• _ИСХОДНЫЙ ОТРЫВОК_:
--- --- ---

О проблеме культурного суверенитета в информационной войне России и Запада
В информационной войне России и Запада с каждым днем все сильнее возникает проблема культурного суверенитета. Это проблема не только наличия, но и содержания идеологии. В центре споров — фигура современника как нормативного образца для подражания.
Мы живём в интересную эпоху слома шаблона восприятия мира у нашей правящей элиты. И пока у элиты психологическая ломка, пока она впитывает кожей рефрен «Гуд бай, Америка!» и привыкает к мысли о возвращении в лоно своего постылого для неё Отечества, народ терпеливо ждёт, когда элита определится и займёт окончательную позицию. В зависимости от этой позиции будет ясно, примет народ элиту в качестве авангарда или отвергнет. И тогда в стране стремительно появится новая элита, несущая новые ценности и новые образцы поведения.
Новости партнеров
В принципе, всё новое — это хорошо забытое старое и вся новизна с необходимостью сводится к синтезу давно испытанных ранее, но на каком-то этапе отвергнутых ценностей. Таких как вера и верность, труд и дружба, любовь и порядочность, доброта и скромность. Всё, что было отвергнуто на пути слияния с Западом. Россию всё время в её истории качает то к Европе, то от Европы. То мы в неё стремимся, то от неё отгораживаемся. И поэтому нынешний этап отгораживания от Европы — это объективный качок маятника нашего исторического процесса. 50 лет мы смотрели на Европу и Запад как на норматив и для многих они стали землёй обетованной, на которую устремлялись со словами «Отстань, родина!» Теперь столько же будем от Европы отдаляться.

--- --- ---

• _СТРОКИ_:
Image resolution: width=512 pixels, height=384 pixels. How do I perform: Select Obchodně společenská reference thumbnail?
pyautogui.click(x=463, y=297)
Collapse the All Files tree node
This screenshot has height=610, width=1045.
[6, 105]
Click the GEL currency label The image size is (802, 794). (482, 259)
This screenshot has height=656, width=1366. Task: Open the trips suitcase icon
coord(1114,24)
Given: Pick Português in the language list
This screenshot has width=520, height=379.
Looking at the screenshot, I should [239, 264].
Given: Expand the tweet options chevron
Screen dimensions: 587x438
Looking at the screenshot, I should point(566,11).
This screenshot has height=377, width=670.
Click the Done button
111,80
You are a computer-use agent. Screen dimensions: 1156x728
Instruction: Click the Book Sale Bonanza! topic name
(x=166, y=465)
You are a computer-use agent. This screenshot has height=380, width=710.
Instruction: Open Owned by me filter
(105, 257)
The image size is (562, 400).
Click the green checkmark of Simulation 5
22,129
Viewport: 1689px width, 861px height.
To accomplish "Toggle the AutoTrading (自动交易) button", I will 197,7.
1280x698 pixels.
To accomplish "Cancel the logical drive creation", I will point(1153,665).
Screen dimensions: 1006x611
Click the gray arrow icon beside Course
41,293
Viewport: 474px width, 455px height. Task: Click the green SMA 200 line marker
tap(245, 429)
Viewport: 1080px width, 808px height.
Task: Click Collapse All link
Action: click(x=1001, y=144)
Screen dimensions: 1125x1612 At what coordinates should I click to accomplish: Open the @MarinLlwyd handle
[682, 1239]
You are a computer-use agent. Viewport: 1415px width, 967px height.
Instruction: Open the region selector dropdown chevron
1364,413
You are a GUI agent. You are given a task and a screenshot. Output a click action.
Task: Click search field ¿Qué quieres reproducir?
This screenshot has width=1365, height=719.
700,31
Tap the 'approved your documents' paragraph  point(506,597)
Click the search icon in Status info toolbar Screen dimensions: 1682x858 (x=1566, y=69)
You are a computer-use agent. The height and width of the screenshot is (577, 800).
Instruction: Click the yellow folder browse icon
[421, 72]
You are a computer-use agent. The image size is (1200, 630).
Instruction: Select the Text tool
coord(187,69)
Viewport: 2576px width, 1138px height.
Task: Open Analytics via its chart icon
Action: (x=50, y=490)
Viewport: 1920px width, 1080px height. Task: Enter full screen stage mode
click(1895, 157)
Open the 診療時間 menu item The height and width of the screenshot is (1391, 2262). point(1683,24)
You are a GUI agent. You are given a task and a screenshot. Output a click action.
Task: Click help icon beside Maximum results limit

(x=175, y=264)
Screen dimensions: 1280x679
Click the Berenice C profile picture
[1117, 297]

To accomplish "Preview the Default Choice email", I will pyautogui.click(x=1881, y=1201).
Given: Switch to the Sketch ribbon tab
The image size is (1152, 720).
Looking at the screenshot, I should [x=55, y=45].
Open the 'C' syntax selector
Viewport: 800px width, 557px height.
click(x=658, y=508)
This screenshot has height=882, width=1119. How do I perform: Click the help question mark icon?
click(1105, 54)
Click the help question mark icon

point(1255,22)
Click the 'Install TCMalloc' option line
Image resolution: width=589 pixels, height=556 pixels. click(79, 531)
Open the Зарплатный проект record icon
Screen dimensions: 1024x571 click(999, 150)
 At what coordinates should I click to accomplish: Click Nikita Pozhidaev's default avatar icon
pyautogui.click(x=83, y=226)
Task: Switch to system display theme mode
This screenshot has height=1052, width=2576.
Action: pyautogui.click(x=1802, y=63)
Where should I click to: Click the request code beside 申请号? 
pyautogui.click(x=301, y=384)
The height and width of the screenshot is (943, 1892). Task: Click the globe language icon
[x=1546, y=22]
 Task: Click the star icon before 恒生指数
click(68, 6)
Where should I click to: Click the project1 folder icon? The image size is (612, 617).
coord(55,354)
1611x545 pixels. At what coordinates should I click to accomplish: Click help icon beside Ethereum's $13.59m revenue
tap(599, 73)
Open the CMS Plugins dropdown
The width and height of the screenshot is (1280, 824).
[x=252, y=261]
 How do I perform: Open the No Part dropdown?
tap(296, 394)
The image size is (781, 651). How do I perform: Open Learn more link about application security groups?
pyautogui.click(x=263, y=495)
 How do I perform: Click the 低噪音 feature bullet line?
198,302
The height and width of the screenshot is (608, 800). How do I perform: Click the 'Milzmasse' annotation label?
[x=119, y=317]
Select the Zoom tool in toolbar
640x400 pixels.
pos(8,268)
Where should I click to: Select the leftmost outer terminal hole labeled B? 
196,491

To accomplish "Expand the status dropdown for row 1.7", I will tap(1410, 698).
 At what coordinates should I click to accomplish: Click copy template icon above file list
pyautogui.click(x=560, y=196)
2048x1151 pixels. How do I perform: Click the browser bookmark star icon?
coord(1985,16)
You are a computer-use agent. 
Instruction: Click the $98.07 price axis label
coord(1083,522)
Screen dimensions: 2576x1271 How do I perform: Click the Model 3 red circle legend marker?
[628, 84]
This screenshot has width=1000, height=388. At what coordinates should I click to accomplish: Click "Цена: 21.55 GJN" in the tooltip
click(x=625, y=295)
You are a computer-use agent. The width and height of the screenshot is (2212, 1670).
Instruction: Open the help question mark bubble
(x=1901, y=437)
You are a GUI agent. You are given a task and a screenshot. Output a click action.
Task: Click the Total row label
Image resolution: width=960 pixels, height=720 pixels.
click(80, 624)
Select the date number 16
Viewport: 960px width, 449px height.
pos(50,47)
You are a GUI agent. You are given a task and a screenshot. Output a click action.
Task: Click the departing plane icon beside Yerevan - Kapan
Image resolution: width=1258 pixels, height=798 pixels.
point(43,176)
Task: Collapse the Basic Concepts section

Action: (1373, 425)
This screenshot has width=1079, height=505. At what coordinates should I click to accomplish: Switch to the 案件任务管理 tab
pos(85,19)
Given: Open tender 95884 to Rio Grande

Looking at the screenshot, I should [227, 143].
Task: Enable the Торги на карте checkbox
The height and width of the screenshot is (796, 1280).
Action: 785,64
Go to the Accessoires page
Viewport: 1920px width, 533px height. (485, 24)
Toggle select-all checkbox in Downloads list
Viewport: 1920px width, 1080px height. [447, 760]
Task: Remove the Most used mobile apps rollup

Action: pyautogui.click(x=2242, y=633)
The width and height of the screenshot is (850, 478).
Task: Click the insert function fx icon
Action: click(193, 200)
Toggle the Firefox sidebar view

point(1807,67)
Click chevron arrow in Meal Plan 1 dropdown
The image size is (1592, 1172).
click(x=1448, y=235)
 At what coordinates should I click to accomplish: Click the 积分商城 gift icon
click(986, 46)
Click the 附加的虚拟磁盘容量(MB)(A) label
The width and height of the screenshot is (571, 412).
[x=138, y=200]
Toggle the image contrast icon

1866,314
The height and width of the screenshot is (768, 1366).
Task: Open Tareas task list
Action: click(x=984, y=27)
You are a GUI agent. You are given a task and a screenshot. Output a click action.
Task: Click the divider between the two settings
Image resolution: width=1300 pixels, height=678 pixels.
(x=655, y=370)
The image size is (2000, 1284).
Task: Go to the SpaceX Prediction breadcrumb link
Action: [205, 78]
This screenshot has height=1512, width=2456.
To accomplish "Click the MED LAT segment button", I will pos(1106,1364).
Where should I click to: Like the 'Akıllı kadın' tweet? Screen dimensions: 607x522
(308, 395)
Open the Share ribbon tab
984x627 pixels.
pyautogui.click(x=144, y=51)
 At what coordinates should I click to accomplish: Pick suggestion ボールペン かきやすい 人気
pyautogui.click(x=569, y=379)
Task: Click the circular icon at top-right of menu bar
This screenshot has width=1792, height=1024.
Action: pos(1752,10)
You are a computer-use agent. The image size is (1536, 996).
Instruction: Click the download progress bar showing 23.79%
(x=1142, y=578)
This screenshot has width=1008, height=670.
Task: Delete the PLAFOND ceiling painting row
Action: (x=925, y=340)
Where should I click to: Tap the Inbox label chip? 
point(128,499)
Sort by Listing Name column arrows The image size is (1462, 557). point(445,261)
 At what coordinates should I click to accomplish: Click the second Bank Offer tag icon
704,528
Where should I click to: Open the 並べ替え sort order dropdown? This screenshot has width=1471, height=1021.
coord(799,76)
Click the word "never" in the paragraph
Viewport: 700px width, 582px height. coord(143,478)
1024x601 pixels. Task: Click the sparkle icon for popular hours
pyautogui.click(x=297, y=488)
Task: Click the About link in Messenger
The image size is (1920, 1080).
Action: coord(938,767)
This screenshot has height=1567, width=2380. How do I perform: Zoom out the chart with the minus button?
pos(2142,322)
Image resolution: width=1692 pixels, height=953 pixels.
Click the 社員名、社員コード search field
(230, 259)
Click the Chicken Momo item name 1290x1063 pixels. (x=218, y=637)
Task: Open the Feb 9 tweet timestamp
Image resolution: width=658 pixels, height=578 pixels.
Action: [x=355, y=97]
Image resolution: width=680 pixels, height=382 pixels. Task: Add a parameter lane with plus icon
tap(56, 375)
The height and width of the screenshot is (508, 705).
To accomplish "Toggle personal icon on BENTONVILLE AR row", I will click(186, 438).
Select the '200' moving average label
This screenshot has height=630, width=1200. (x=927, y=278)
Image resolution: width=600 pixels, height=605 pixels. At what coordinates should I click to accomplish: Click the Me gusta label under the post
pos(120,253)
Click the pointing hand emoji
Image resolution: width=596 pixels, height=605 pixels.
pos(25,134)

--- --- ---

• _ЗАДАНИЯ_:
#1 Ответьте на вопросы по статье о культурном суверенитете:
(a) Что, по словам автора, находится в центре споров?
(b) Какой рефрен впитывает кожей правящая элита?
(c) Сколько лет, согласно статье, на Европу и Запад смотрели как на норматив?
#2 Напишите продолжение статьи о культурном суверенитете, начиная сразу после её последней фразы.

• _ОТВЕТЫ_:
#1
(a) Фигура современника как нормативного образца для подражания.
(b) «Гуд бай, Америка!»
(c) 50 лет.

#2
На тех, кто туда вырвался, здесь смотрели с завистью, поэтому самой страшной тайной тех, кто уехал, стало молчание по поводу того, что им там плохо, и они совершили ошибку. Как оказалось, никому там они не нужны и выжить там не могут. Эмигранты сразу падали на самое дно социальной пирамиды, их дипломы не признавали, их языковой барьер оставался на всю жизнь непреодолимым. Культурный барьер тем более обнаруживал их неспособность стать местными, они всю жизнь оставались чужими.
Если вы не хоккеист или не работник искусства, ваша судьба незавидна. Вы эмигрант, вращающийся в своей эмигрантской общинке и выживающий за счёт всякой мелкой работы в её лоне. Кандидаты наук нормально относились к работе мойщика посуды и заправщика на бензоколонке и радовались через два-три года месту мелкого служащего в какой-нибудь муниципальной больнице. Верхушкой карьеры доктора математических наук становилась работа программиста. Причём, если выяснялось, что он — доктор наук, его увольняли как работающего не по своей квалификации, и он был виноват в обмане работодателя. Работодателю требуются программисты, а не доктора математических наук. Проблемы с последующим трудоустройством были гарантированы.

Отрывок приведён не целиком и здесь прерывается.